What was the response?

A month later -- nothing from nobody.

Finally, in late March I contacted my friend at the New York State Council on the Arts (I will call her Hannah) -- she was on the "cc:" list for the letter -- and asked her if she had ever received the letter. Here was her reply:

    Oh, the letter caused such a crisis. I have mixed feelings about it. I think we should all express our opinions, but your letter might have lost this company funding. And, Michael, they are an excellent and necessary company. One moment, with which you took issue, one artistic choice, should not imperil a company. I didn't see the show, so can't comment directly. But most of the NYSC staff -- black and white -- did, and felt quite differently-- thankfully.  From your description, I probably would have lauded their courage in offending or provoking an audience, while most of the dreck I see requires stupefied passivity. That's what makes horse-racing. In any case, and I say this with love, as a righteous and sometimes hot-headed person, I urge you to consider in the future engaging with the artists -- giving them feedback and not potentially injuring the livelihood of the sincere and hard-working group. Really, I say turn your anger at THE ROUNDABOUT and Lincoln Center and others that NEVER hire women or people of color, produce plays that are sexist, morally and artistically bankrupt, eat up the majority of public funding while catering to terrifically affluent old white susbcribers whose tickets are subsidized by your tax dollars. Or just vigorously support the organizations you admire. More than half of them will soon be gone. Hoping you are well.

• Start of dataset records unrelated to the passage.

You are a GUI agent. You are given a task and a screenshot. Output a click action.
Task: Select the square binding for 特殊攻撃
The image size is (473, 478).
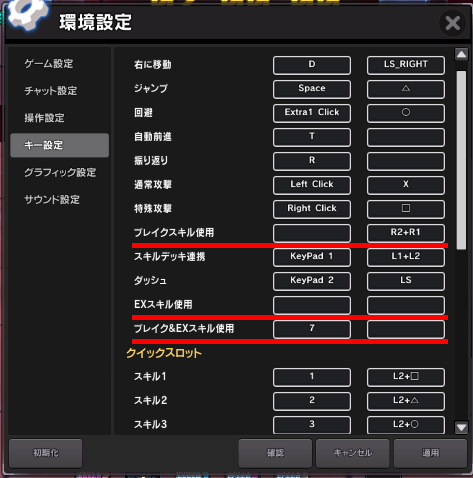(x=406, y=209)
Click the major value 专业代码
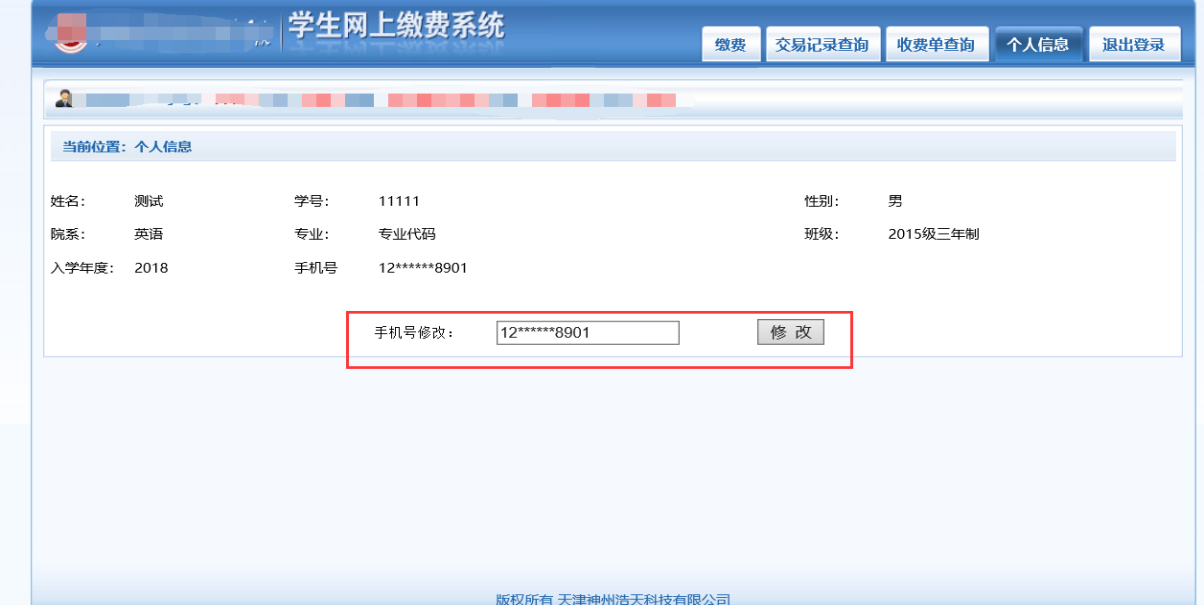The width and height of the screenshot is (1204, 605). (x=406, y=234)
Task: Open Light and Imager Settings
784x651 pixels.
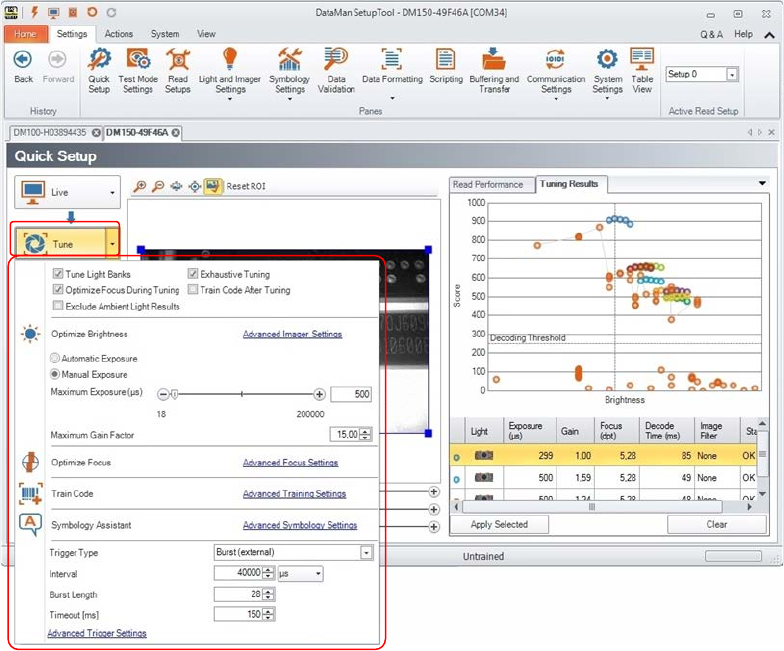Action: coord(230,69)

Here was my response to her (interspersed with quotations from her original):

    Hannah, thank you for letting me know about the response to the letter.  Yours is the first and only answer  -- neither of the theatre's co-artistic directors ever responded to the letter.
    Your response made me (re)think a great deal about the event and my response, and if I can presume upon your patience, I'd like to respond (briefly) to what you sent me.

Hannah wrote:

    Oh, the letter caused such a crisis.  I have mixed feelings about it. I think we should all                  express our opinions, but your letter might have lost this company funding.

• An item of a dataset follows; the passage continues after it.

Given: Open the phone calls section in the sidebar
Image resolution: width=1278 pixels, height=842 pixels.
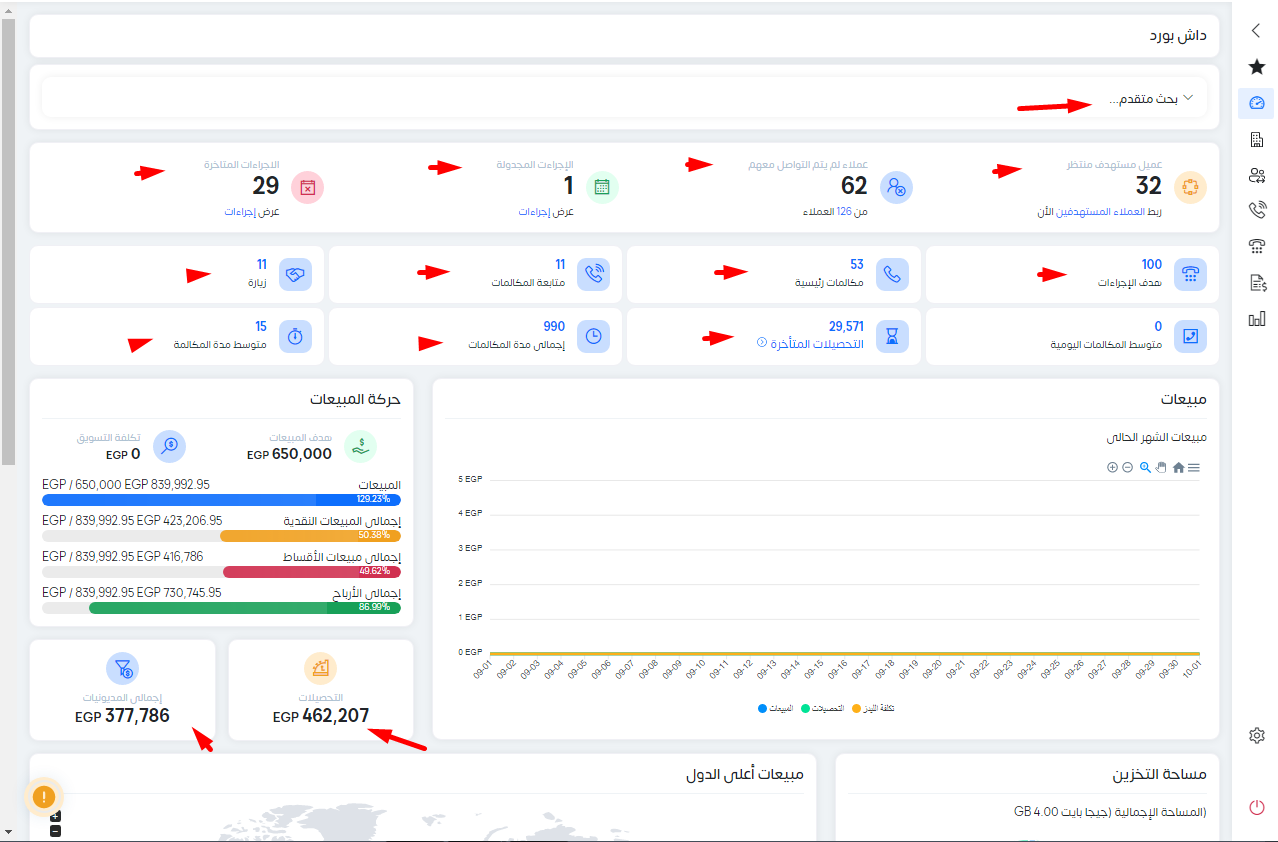Looking at the screenshot, I should point(1256,210).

Was this an actual possibility -- that one letter would carry such weight?  You mention that other NYSC staff saw the show, saw it differently than I did, and that "thankfully" they felt differently -- so I am assuming that their funding is still secure.  In any case, I wouldn't have said anything different even if I thought their funding was at stake -- if their point was to provoke a response, then they or the funders can't really complain when a response comes in, regardless of its shape or heat, as long as it's honest.

         ...they are an excellent and necessary company.

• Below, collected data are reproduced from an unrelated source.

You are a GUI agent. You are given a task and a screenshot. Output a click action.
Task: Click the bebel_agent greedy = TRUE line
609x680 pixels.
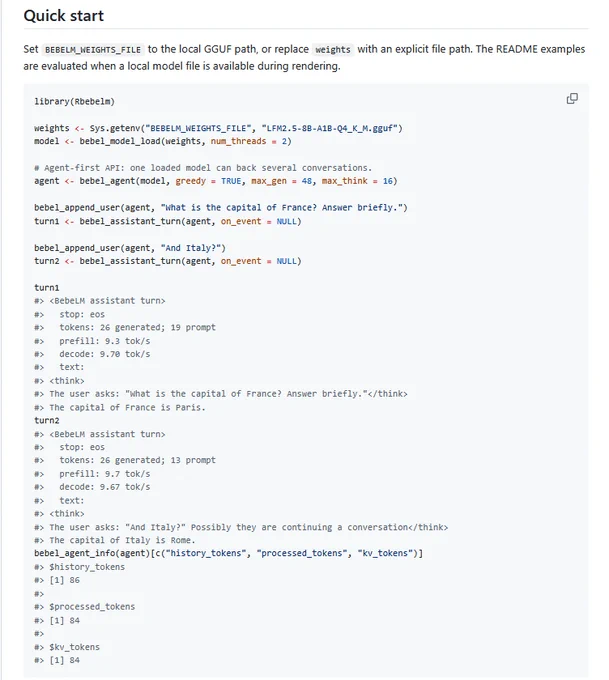click(216, 181)
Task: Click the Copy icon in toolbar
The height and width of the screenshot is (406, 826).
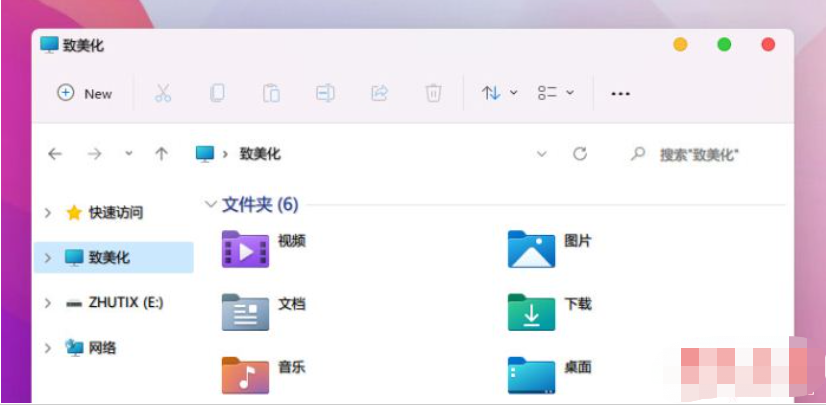Action: click(217, 93)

I don't disagree with that -- I liked their adaptation of Native Son -- but, again, they are not exempt from what they provoke.

    From your description, I probably would have lauded their courage in offending or provoking an audience, while most of the dreck I see requires stupefied passivity.

After the seeing the show, and then again after reading your words, I wrestled with that word "courage" -- were they courageous in what they did?  what does that word mean in this context?  was there a real risk at stake for them?  After chewing on this, I have to say that they probably thought they were courageous in being so provocative, but, to me, given the power imbalance between audience and performer (that "audience courteousness" I mentioned in my letter), what they did was not courageous.  I found it insulting -- not so much the racial content of the provocation, but the way the audience people were used.  If there is a space in our culture where people are not used -- as employees, as consumers, as cannon fodder -- it should be in art, and especially in theatre.  It would have taken real courage to be gentle or compassionate rather than surgical.  But compassion won't sell tickets.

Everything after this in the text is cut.